Wednesday, October 7, 2009

A Performance Comparision of Multi-Hop Wireless Ad Hoc Networking Routing Protocols

There are several choices to be made in constructing ad-hoc routing protocols, several of which are explored by the protocols in this paper:
  • route construction time — on demand (AODV, DSR, TORA) or always (DSDV)
  • loop avoidance mechanism — sequence number (DSDV, AODV), source routing (DSR), topological ordering + drop packets during link reversal (temporary routing loop) (TORA)
  • route storage — next hop table (DSDV, AODV), topological ordering (“height”) (TORA), at source/on data packets (DSR)
Additionally, these algorithms need to choose various timeouts and rates and delays (to avoid accidental synchronization) for link state and route discovery messages as well as route propagation policies.
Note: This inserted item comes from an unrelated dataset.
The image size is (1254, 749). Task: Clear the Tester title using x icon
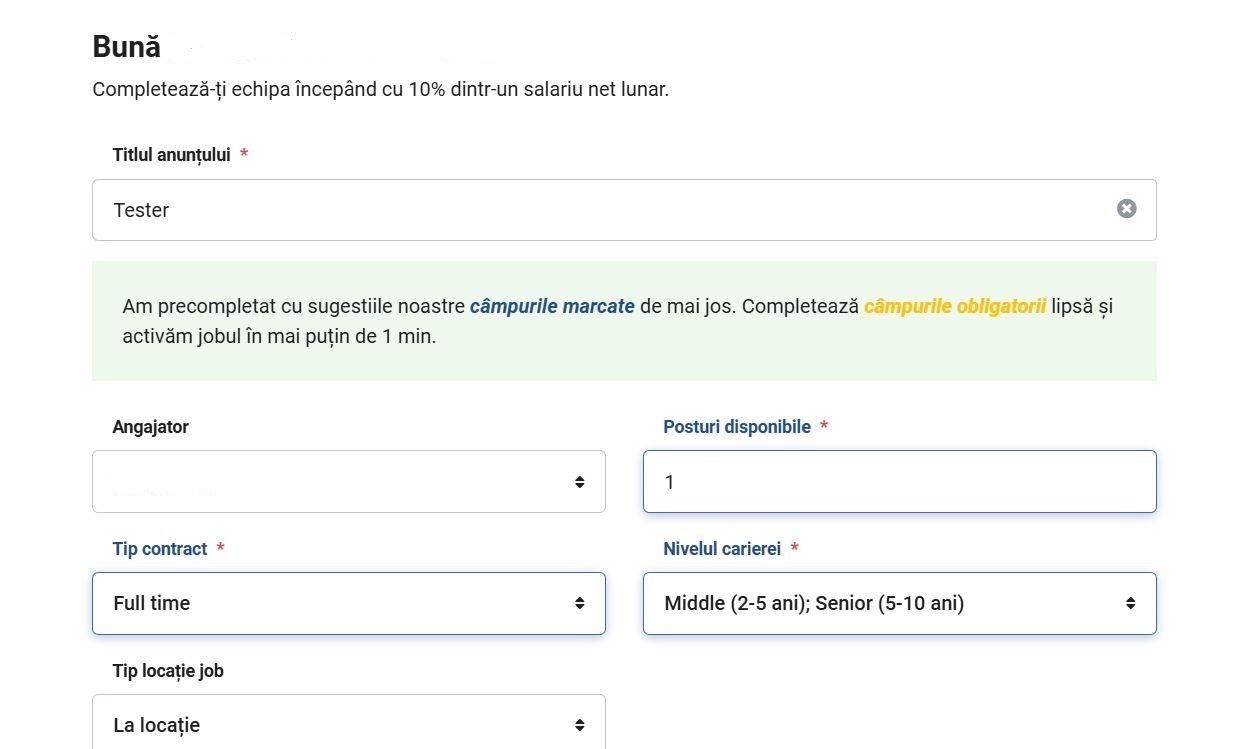click(x=1126, y=209)
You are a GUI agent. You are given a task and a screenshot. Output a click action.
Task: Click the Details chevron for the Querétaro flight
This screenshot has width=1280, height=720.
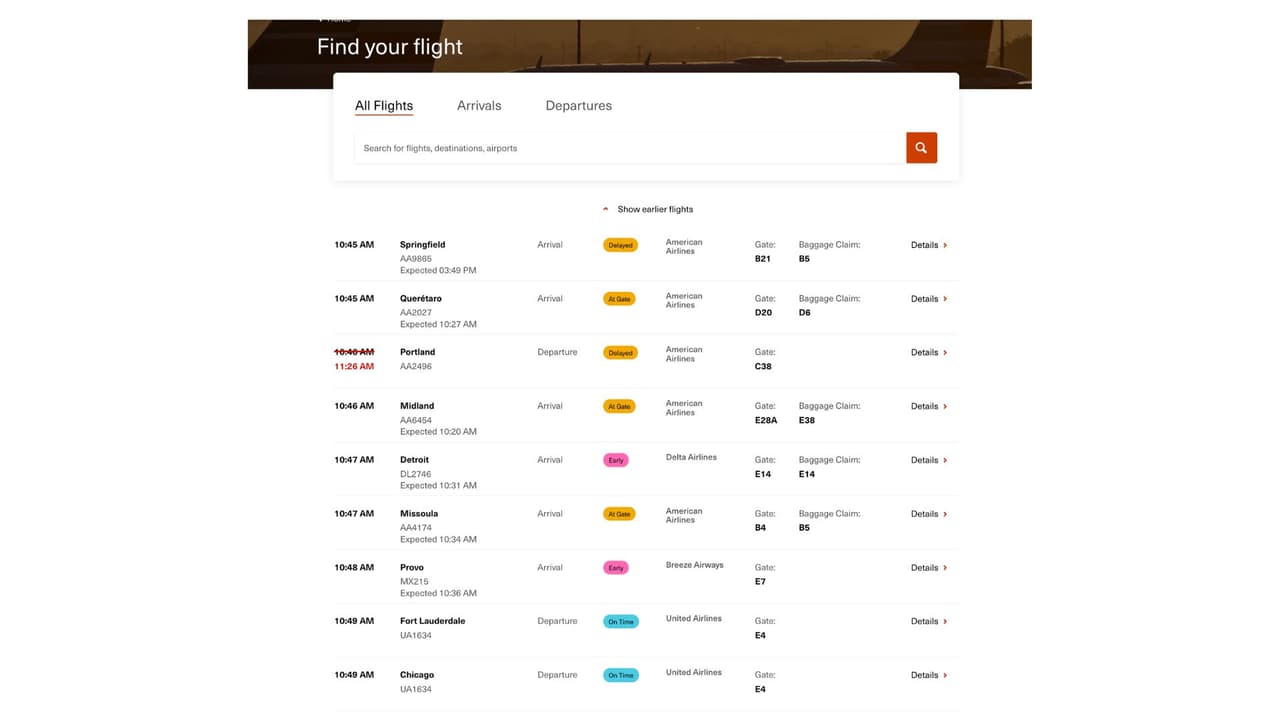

The authors of this paper implemented DSDV (with two different route propagation policies), AODV (with explicit beacons and with on-send loss detection), DSR, TORA in a detailed simulation of a 802.11 network with RTS/CTS. They choose several simulations scenarios with varying degrees of mobility (both in speed and movement frequencies) randomly in the simulated space. They used several fixed-rate packet sources (between 10, 20, or 30 random pairs of hosts) with sufficiently small packet sizes to usually avoid congestion losses. Given these scenarios, they measured the delivery rate, routing overhead (in bytes and packets), and route length versus the optimal path.

They found that routing protocol efficiency greatly depended upon the degree of mobility: faster, more frequent movement resulted in substantially larger overheads for all but DSDV. Except for TORA at high packet rates (where it experienced a routing protocol congestion collapse) and DSDV with high mobility (where its periodic updates were not fast enough), performance was good overall: more than 95% of packets were delivered and most packets took the shortest route. In terms of routing overhead, results were not surprising (except for TORA, which seems to be clearly broken), demand routing protocols (except for TORA) did substantially better and DSR seemed to trade off increased byte usage for decreased packet usage.

It's good to see a careful simulation of these various routing protocols under enough circumstances that it should be difficult to claim that an advantageous situation has been missed. Of course, the downside of a big sensitivity analysis like this is that reading the paper, I can't really tell how the choice of protocol would matter for a realistic application of an ad-hoc network. Except for the obviously bad cases (e.g. most of TORA, DSDV with very high mobility), would these differences (in overheads, delivery rates) even have a substantial effect on application performance?